Monday, May 25, 2020

Late In The Day by Tessa Hadley

It is always such a pleasure to stumble onto a writer previously unknown who absolutely commands attention. Tess Hadley is such a writer. Today I want to talk about her 2019 novel Late in the Day. I am so struck with her writing and her wisdom that I find trying to review her work daunting, and I’m not at all sure I’m up to the task. Like the great author, Elizabeth Bowen, whom Hadley deeply admires, Hadley writes primarily, even exclusively, about domestic scenes. While her characters may be more brilliant and creative than most people, what she tries to describe, carefully, minutely, are the everyday concerns of people living intimately together. 

Christine and Lydia have been devoted friends since their early twenties, and their two husbands, Alexander and Zachery, are nearly as close. Zach and Lydia own a small but well known art gallery. Christine is an artist and her husband Alex is a teacher and art dealer. The foursome are as close as any four friends could be, and are drawn even closer in that each has a daughter of roughly the same age who grow up together in the bosom of that extended family.
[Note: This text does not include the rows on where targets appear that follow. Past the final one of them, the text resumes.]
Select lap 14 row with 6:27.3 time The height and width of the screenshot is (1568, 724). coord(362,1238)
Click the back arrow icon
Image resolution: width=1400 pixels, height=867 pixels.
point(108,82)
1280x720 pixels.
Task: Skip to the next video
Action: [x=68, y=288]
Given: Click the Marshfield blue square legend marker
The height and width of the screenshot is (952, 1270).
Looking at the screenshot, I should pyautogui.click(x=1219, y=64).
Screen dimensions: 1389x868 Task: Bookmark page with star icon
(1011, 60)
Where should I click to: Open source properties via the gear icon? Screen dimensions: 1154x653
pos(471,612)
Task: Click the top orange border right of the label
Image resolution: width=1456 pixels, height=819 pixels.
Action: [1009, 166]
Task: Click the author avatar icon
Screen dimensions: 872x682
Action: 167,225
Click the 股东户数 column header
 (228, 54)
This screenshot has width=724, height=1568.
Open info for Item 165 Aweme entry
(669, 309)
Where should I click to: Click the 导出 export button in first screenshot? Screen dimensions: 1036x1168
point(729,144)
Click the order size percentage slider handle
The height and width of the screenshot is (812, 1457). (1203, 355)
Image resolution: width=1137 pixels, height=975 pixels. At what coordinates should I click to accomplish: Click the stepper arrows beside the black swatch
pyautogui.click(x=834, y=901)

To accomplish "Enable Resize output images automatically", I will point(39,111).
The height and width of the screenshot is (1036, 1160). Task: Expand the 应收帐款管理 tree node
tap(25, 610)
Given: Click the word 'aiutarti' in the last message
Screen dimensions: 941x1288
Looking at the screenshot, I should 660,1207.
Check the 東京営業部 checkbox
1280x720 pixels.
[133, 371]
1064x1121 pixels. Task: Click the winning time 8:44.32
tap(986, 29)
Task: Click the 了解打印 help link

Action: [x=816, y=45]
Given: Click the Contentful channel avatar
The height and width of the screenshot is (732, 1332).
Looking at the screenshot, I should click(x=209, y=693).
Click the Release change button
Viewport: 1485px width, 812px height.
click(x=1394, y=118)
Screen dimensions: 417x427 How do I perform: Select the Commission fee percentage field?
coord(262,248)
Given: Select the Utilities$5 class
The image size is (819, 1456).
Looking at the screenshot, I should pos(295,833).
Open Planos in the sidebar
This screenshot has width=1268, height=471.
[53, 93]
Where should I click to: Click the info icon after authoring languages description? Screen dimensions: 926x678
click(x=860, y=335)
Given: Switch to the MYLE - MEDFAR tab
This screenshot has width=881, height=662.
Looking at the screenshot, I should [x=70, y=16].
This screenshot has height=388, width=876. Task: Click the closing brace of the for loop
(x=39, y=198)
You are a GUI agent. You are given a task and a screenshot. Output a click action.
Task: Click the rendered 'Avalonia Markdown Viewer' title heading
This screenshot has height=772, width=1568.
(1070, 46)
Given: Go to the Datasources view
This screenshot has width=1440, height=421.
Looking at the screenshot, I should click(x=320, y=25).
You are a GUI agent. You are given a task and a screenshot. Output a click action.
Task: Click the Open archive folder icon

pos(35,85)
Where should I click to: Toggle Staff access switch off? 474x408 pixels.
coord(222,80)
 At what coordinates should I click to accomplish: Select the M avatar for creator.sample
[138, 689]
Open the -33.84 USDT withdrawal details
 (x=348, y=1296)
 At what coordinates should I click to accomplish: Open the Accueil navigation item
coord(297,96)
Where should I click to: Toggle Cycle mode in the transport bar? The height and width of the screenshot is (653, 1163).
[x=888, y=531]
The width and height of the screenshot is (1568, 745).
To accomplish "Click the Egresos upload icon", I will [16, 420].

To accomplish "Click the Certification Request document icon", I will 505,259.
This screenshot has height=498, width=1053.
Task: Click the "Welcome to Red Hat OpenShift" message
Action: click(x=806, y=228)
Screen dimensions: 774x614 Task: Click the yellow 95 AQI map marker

Suddenly and unexpectedly, when all four are in their fifties, Zach dies of a heart attack, and  in the aftermath of his death, Lydia moves in with Alex and Christine and the two daughters Grace and Isobel stay in Isobel’s flat. All agree that Zach is the most irreplaceable, the glue binding them together. At first, it seems that the loss of Zach will bring the other three closer together, and in many senses it does. But eventually, due to entanglements from their pasts as well as the different ways they cope with the loss, the relationships begin to fray.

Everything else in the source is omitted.